When i see a snake where there is a rope, then "snake jnAnam" is not the cause for the snake, absence of rope knowledge alone is the cause for the snake. If I need to see the rope, can I (or do I need to) first remove the superimposition of the snake? Can i first remove snake -knowledge? No.
This superimposition can never be removed without seeing the rope - mere removal of snake knowledge will only replace some other superimposition on the rope if the rope ie yet unseen. Secondly without seeing rope how will you definitively this snake knowledge is false?
So when I see the rope - do i remove snake adhyAsa or gain rope-knowledge?

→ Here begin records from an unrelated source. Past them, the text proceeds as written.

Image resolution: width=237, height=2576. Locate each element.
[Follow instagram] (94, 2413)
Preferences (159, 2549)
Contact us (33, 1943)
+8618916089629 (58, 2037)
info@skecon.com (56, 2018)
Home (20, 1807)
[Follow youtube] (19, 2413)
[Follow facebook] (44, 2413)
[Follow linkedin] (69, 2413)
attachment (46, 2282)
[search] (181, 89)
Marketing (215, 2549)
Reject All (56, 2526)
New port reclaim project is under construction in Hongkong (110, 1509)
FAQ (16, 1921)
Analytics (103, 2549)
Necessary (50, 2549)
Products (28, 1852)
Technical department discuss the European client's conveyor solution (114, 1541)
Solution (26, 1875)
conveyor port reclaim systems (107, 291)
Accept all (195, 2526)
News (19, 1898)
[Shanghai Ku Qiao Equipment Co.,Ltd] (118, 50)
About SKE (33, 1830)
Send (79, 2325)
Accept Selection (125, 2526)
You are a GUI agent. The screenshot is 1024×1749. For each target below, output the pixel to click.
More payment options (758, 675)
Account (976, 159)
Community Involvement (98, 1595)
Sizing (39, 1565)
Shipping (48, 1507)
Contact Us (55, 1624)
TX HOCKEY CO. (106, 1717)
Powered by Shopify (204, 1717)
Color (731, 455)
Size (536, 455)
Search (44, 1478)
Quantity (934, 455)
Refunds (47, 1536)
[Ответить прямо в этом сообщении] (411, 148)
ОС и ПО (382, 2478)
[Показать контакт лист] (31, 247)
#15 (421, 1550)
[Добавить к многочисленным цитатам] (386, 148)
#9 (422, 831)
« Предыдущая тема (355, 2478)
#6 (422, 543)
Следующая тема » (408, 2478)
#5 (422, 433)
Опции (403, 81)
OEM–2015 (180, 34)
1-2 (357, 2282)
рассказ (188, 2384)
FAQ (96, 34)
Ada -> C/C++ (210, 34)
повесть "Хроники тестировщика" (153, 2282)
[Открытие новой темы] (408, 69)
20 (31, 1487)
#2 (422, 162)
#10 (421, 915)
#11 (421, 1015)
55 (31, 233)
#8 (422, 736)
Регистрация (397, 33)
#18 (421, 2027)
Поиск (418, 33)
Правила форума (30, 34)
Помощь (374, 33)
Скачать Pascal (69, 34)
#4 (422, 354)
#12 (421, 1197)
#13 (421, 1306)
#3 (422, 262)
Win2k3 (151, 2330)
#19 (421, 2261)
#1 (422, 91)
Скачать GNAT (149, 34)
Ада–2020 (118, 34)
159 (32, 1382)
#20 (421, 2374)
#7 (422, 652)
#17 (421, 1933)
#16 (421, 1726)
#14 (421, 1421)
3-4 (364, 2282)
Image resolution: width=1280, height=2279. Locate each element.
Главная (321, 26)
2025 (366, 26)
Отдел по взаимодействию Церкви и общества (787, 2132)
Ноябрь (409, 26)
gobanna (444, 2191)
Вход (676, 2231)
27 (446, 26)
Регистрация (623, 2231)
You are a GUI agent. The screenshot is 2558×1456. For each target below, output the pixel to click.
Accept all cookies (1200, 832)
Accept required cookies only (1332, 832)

It is only through gain of rope knowledge. Without gaining knowledge of the rope, I cannot sublate the erroneous notion of the snake. So only Jnana is responsible for removal of adhyAsa. No other factor can be said to be an instrument for removal of adhyAsa. Similarly Shastra as a pramAna has nothing to do with the adhyAsa - there is no connection between adhyAsa and the vastu except ajnAna. And since ajnAna (not mithya jnana nor jnana abhAva) alone is jnAna virodhi, Shruti pramAna serves to give us the jnAna that serves to eliminate ajnAna - and thus alone there is vishaya prayojanam for Shruti. JnAna nivrttyeva ajnanam. One cannot knock off avidya by any factor besides jnAna. Once mithyAjnAna is taken as false knowledge then of course it cannot go away by "mere" jnAna, Sabda (or mahAvAkya) is no longer a pramAna, and then one is forced into conjuring up all manners of theories to explain this away. The bottomline is - one cannot postulate a removal of adhyAsa without the simultaneous gain of knowledge of the vastu.
Now next question is when did this ajnAna start - ignorance can never have a beginning in the sense that one can never arrive at its beginning - ignorance is not brought into being - hence the term naisargika - if it was mithya-jnAna then t would be agAntuka - the fact that is mithya and ajnAna alone accounts for the term naisargikA.